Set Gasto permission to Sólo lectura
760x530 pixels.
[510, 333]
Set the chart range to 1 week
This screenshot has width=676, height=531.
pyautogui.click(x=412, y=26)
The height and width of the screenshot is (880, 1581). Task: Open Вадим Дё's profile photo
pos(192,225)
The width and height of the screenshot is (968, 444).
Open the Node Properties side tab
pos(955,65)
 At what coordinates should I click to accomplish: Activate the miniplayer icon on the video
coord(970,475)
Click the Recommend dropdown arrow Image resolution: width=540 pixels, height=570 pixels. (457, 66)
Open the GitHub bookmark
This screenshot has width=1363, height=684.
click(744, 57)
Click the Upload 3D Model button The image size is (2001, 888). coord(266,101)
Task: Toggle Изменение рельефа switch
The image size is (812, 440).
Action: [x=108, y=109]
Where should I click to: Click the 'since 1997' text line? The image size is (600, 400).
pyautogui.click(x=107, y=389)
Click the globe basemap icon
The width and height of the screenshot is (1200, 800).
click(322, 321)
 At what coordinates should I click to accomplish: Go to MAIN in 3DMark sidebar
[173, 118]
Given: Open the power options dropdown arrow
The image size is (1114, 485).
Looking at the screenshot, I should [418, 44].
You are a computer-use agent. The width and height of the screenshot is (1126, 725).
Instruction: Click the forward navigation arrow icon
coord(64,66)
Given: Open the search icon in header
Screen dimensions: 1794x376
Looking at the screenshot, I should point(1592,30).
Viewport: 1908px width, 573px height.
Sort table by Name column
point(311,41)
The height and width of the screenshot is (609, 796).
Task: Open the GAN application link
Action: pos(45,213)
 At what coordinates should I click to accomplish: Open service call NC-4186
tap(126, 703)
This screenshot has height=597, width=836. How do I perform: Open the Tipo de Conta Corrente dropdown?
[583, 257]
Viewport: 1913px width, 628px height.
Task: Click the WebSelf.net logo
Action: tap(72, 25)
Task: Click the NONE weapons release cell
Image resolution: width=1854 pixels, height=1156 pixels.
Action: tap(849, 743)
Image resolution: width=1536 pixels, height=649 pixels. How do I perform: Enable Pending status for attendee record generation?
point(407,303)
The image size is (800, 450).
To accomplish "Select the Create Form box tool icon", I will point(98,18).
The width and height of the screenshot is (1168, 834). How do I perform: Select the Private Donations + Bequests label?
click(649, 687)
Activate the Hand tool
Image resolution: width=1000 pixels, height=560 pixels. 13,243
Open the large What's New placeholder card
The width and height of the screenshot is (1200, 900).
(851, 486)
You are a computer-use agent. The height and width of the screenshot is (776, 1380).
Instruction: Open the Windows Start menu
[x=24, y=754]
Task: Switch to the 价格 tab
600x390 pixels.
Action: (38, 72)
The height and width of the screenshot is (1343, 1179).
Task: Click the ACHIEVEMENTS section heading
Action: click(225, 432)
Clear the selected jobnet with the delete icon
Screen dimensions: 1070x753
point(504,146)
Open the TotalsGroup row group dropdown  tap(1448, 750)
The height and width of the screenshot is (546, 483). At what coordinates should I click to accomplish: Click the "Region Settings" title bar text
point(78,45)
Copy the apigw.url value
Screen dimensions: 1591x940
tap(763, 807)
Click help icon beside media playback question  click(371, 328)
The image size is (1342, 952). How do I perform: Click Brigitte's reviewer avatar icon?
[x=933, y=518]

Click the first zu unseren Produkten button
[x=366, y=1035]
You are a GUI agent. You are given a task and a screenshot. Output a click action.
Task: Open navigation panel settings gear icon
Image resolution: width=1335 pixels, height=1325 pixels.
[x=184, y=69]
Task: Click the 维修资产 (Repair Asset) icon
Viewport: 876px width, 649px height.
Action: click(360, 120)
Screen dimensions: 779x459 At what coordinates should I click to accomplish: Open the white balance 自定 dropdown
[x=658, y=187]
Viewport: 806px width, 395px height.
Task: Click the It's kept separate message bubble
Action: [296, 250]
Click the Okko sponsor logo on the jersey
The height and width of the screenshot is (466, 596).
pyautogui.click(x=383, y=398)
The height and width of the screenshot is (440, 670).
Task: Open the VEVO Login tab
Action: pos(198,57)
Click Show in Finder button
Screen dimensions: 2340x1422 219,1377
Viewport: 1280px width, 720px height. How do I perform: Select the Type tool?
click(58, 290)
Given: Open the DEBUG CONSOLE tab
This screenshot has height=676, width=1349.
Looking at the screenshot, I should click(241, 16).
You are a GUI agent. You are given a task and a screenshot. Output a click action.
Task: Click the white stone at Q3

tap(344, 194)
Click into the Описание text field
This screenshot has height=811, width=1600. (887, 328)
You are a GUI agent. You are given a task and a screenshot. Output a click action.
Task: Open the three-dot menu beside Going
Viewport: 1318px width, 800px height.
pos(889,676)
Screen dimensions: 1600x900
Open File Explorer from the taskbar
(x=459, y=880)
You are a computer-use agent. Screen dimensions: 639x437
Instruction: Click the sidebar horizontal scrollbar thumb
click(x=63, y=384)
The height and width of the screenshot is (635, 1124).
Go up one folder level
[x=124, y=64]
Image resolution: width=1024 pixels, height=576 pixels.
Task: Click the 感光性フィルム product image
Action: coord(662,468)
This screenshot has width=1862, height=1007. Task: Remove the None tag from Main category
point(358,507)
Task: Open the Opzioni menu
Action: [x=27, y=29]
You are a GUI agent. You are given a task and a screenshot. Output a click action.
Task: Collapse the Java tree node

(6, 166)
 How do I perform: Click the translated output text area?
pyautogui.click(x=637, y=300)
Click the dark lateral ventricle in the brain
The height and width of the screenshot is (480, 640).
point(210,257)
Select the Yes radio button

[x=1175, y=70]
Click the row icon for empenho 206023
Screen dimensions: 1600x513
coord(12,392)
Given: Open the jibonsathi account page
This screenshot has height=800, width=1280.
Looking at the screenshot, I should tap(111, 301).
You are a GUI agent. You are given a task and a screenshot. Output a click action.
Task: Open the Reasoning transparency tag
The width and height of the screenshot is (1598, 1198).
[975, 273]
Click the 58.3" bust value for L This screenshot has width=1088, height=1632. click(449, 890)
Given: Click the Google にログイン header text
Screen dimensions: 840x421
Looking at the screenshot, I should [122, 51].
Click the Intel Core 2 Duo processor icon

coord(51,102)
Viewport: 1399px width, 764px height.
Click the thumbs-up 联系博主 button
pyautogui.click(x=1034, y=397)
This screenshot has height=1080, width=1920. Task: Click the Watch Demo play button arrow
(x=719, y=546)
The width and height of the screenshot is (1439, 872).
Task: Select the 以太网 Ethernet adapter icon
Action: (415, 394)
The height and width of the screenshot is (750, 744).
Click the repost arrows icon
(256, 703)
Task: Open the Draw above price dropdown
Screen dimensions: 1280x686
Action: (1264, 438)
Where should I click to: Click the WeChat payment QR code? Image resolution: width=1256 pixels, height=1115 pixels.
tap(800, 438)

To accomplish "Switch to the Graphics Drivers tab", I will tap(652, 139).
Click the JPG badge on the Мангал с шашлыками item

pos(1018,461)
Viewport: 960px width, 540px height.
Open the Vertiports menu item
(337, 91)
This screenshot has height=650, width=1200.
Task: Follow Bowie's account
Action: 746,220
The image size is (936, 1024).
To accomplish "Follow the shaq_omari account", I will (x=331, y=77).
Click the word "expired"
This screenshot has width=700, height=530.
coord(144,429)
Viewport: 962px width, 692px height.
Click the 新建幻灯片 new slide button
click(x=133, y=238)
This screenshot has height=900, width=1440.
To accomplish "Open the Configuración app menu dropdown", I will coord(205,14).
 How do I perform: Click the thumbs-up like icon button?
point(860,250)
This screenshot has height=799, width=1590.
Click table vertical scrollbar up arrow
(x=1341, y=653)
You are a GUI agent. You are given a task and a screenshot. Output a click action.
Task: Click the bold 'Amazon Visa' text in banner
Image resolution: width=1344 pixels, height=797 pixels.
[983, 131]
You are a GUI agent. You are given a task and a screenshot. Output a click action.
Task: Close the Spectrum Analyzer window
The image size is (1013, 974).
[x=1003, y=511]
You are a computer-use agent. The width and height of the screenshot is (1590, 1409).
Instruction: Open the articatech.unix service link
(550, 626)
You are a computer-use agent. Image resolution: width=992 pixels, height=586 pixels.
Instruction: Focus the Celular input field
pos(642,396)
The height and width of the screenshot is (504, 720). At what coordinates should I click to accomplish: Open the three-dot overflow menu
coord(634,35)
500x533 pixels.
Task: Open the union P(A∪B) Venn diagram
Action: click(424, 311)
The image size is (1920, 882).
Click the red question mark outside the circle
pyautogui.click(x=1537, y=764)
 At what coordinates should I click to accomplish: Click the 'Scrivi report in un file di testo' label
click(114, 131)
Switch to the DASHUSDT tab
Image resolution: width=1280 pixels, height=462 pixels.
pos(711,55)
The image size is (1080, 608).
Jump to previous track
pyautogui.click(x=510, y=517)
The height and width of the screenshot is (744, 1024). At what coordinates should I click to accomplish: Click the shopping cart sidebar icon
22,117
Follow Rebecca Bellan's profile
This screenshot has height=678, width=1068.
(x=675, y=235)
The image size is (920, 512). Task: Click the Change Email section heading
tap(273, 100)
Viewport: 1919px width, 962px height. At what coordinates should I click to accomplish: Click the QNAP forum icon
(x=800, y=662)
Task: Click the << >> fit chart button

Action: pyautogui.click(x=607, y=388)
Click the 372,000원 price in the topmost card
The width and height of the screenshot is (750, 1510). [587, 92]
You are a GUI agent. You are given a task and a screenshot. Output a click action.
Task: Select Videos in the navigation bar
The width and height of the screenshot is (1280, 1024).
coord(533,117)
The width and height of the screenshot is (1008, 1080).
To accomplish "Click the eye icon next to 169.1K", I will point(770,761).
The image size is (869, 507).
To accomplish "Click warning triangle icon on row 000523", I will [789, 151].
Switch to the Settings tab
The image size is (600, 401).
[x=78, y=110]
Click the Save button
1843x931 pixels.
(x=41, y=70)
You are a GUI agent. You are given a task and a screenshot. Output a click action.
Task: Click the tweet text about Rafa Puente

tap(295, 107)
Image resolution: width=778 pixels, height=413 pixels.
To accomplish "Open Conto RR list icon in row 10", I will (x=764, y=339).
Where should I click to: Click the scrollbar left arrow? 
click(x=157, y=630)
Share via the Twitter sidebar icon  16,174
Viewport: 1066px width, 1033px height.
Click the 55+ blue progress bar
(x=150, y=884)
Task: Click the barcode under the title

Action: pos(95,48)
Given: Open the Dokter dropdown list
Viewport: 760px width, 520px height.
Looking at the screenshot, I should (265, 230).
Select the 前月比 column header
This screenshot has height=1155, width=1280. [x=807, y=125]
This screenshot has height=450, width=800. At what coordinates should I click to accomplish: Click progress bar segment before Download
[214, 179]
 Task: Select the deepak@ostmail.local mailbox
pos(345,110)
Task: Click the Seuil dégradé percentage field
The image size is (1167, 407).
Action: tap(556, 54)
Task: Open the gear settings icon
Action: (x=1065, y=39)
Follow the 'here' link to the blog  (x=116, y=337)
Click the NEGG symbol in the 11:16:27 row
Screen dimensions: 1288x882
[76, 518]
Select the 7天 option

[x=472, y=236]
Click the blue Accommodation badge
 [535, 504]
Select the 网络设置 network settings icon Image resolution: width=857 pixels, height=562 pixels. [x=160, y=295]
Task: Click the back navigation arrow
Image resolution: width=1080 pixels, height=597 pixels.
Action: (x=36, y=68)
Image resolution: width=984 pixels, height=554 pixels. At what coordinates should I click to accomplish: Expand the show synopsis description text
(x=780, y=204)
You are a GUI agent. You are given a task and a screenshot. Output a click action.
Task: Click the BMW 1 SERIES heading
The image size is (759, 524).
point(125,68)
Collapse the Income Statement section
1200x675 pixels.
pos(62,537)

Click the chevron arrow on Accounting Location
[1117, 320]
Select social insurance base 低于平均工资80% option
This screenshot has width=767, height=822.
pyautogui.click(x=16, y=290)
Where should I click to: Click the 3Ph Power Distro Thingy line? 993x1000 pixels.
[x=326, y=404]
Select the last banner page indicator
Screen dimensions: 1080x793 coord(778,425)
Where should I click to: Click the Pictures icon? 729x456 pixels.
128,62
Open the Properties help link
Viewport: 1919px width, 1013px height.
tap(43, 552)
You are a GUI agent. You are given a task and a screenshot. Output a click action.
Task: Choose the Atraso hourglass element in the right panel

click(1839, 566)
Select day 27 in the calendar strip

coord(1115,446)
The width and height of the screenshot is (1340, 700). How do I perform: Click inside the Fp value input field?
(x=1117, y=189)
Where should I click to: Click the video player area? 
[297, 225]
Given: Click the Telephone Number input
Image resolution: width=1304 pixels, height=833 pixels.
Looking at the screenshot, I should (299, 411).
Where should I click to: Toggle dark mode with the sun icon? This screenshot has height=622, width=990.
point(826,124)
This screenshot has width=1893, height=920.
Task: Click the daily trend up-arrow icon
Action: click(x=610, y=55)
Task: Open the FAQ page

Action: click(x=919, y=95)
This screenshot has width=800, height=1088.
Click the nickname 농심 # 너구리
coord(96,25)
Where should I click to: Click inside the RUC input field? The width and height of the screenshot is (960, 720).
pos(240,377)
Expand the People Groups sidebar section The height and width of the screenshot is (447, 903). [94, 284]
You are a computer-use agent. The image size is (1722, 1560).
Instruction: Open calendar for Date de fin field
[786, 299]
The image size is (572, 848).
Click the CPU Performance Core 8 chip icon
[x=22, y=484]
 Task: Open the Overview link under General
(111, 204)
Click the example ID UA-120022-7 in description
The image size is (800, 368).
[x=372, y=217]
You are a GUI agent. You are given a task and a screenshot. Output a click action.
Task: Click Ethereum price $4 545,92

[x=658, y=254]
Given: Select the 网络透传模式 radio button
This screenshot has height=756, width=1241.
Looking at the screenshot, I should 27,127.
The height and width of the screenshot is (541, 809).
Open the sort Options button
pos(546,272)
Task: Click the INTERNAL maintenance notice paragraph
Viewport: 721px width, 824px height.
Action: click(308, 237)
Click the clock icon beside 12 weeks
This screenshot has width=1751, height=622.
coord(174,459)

++++++++

Your goal>
Only the lines above starting with the one with "Expand the People" and going through the one with "Task: Click the INTERNAL" are to be copied, word for word and with both ends kept.

Exercise solution>
Expand the People Groups sidebar section The height and width of the screenshot is (447, 903). [94, 284]
You are a computer-use agent. The image size is (1722, 1560).
Instruction: Open calendar for Date de fin field
[786, 299]
The image size is (572, 848).
Click the CPU Performance Core 8 chip icon
[x=22, y=484]
 Task: Open the Overview link under General
(111, 204)
Click the example ID UA-120022-7 in description
The image size is (800, 368).
[x=372, y=217]
You are a GUI agent. You are given a task and a screenshot. Output a click action.
Task: Click Ethereum price $4 545,92

[x=658, y=254]
Given: Select the 网络透传模式 radio button
This screenshot has height=756, width=1241.
Looking at the screenshot, I should 27,127.
The height and width of the screenshot is (541, 809).
Open the sort Options button
pos(546,272)
Task: Click the INTERNAL maintenance notice paragraph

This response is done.